(Saved data entries)
▬▬▬▬▬▬

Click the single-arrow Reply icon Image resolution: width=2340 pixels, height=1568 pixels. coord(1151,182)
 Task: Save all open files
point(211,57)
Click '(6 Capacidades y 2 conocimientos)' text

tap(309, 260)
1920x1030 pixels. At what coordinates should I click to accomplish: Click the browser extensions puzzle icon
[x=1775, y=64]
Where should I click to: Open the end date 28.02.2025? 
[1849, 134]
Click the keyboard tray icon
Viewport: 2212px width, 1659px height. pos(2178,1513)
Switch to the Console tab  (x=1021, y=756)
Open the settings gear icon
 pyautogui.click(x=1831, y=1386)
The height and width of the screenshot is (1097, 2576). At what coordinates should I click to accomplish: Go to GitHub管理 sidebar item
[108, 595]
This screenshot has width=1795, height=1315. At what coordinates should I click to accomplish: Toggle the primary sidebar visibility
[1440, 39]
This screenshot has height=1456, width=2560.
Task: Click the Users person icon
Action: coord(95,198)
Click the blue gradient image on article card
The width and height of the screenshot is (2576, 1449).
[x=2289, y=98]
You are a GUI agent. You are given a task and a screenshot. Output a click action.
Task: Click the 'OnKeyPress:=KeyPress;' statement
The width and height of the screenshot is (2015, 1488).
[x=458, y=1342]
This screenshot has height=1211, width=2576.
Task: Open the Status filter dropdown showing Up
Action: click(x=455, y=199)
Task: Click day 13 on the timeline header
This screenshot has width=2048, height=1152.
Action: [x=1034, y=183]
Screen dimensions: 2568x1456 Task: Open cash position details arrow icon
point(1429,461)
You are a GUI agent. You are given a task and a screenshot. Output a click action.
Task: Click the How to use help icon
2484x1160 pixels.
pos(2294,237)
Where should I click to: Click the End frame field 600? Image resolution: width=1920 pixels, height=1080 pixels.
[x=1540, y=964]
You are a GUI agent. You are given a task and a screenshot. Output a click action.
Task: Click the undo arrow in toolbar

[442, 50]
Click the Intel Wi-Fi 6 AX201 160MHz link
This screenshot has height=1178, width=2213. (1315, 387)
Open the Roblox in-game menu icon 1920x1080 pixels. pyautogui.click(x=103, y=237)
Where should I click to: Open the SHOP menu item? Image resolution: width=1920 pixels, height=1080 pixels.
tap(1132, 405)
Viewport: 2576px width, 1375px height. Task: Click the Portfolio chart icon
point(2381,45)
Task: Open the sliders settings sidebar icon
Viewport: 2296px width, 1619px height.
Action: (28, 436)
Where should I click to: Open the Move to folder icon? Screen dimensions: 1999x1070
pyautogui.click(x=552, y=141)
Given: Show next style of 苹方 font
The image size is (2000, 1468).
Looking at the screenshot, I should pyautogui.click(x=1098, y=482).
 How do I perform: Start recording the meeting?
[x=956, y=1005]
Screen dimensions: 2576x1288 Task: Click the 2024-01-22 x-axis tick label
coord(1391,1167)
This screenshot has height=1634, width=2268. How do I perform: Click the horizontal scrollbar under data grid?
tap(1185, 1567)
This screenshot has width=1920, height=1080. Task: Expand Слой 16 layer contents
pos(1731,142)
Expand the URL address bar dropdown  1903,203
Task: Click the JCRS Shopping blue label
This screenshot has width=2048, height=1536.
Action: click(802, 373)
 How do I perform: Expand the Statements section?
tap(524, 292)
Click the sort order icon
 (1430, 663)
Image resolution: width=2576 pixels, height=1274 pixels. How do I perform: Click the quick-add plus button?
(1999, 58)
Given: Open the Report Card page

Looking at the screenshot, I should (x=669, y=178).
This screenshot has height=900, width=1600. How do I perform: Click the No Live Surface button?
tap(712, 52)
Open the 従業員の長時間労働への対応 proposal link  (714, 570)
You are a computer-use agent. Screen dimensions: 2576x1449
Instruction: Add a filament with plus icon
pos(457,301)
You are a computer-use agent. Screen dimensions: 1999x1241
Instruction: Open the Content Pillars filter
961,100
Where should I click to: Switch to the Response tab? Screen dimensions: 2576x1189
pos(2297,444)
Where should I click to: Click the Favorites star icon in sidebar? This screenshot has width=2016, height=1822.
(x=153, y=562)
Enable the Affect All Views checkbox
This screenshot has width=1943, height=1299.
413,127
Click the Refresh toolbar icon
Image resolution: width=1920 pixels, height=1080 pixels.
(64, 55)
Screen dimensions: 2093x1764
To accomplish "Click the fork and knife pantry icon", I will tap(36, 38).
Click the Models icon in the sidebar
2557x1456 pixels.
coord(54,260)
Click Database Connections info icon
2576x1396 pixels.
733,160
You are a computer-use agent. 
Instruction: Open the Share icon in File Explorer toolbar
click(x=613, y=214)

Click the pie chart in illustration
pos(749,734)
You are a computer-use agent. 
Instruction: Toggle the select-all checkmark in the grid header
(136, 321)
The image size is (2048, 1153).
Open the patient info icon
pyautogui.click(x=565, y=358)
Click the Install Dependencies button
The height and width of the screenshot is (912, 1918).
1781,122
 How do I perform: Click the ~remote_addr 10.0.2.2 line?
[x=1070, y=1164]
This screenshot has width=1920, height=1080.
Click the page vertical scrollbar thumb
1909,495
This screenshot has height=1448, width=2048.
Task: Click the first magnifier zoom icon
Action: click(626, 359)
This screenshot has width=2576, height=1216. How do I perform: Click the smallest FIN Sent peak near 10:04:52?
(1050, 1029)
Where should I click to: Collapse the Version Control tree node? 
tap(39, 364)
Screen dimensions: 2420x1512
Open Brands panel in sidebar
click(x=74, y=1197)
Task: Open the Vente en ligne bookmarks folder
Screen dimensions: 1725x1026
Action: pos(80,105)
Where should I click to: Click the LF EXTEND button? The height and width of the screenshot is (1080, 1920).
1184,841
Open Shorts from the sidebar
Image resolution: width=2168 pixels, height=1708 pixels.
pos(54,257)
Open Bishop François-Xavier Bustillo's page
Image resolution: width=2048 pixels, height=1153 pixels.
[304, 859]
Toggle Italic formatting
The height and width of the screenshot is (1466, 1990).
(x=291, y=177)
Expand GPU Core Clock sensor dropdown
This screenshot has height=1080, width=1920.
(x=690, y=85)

▬▬▬▬▬▬

EXERCISE DESCRIPTION »
Count the lines in the data that contain the string "computer", and give nothing but that number.

YOUR RESPONSE »
4